Your instructions: In full and without alteration, reproduce every record.

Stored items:
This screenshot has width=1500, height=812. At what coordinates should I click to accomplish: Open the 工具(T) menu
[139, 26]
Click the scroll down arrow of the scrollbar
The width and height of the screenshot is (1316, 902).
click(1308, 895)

Solution below:
This screenshot has width=1500, height=812. At what coordinates should I click to accomplish: Open the 工具(T) menu
[139, 26]
Click the scroll down arrow of the scrollbar
The width and height of the screenshot is (1316, 902).
click(1308, 895)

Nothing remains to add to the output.